The same applies to European regulators.

> Where do you have apples-to-apples comparison?

https://www.forbes.com/sites/bradtempleton/2020/07/28/teslas...

> But the Autopilot record ballparks to 1.1M miles between accidents off freeway and 3.5M on-freeway.

> By comparison, NHTSA’s most recent data shows that in the United States there is an automobile crash every 479,000 miles.

So, Tesla numbers are better even in the article you link, but still not apples-to-apples comparison. Accident vs. crash.

And Tesla is adding pro forma camera driver monitoring.

>where self driving software should be default illegal until proven safe.

Would you apply the same standard to human drivers?

Yes. It's called a driving license, in many countries it's only delivered after you show you can drive safely.

On a more similar note, that's what we apply to aircraft. They are illegal to fly until proven safe to the authorities (ie. certified).

The same standard is applied to human drivers. I think it is called a "driving test".
> ”I believe this is a case where self driving software should be default illegal until proven safe.”

You have to remember that human drivers are extremely dangerous, and cause millions of deaths and serious, life-changing injuries worldwide every year.

Any regulations that hold back the development of self-driving software would likely be counter-productive. It’s a bit like arguing that we should have held back Covid-19 vaccines because a small number of people had blood clots or heart inflammation.

no one in government is qualified to really understand ML and to regulate that stuff.
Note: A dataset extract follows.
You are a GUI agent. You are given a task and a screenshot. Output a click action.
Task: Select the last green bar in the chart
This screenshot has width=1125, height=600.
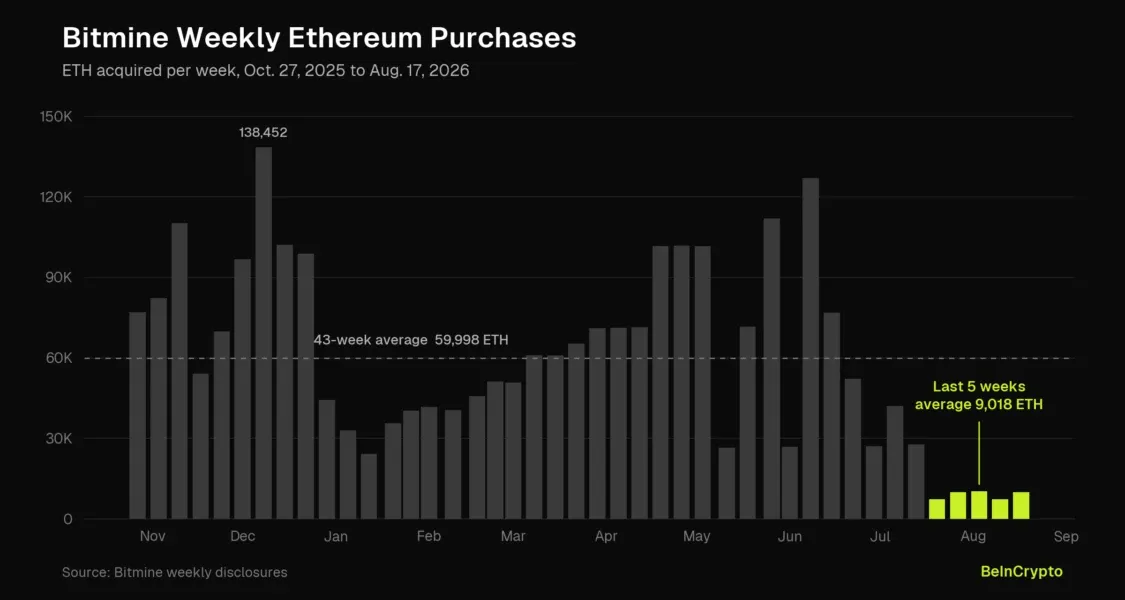pos(1021,505)
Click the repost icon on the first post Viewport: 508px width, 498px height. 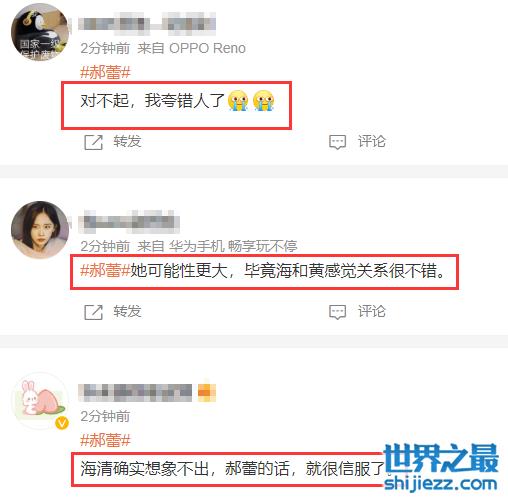93,142
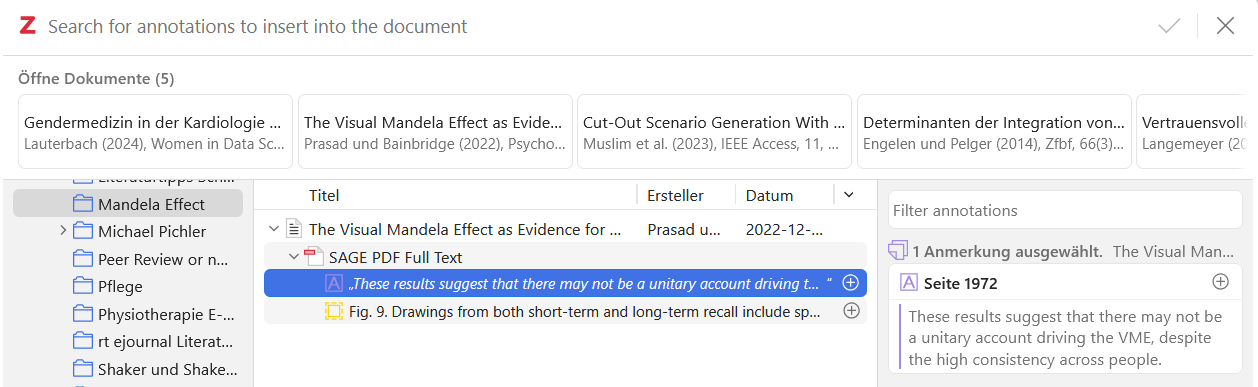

Does the government employ people at the level of Tesla in ML? Its quite the problem... when the best minds are in the tech enclaves are not working for the public interest.
We don't need any understanding of AI/ML in government to effectively regulate the autonomous vehicle industry. Design an appropriate set of tests, make companies run the gauntlet, only approve the ones that pass. The test criteria is simple: does this software meaningfully and statistically significantly reduce the risk of accident/harm/death compared to the average human driver? Add caveats and conditionals as you wish for conditions/weather etc. but it's fundamentally a black box test with no knowledge of technical internals required.
> statistically significantly reduce

And how does one prove something is true "statistically"?

By doing it many times. So many times that you can be statistically confident of the result.

Statistically, there is ~1.4 deaths per 100 MILLION miles driven.

To prove, statistically, that software is as good, it would have to drive at least 1 billion miles. And yes, it would kill 14 people in the process (or more, if it's worse than humans; or less, if its better).

Tesla is already doing what you say car companies should be doing i.e. statistically testing the software

Except you don't like it and think there's a magic fairy test that will show something "statistically" without driving statistically significant number of miles.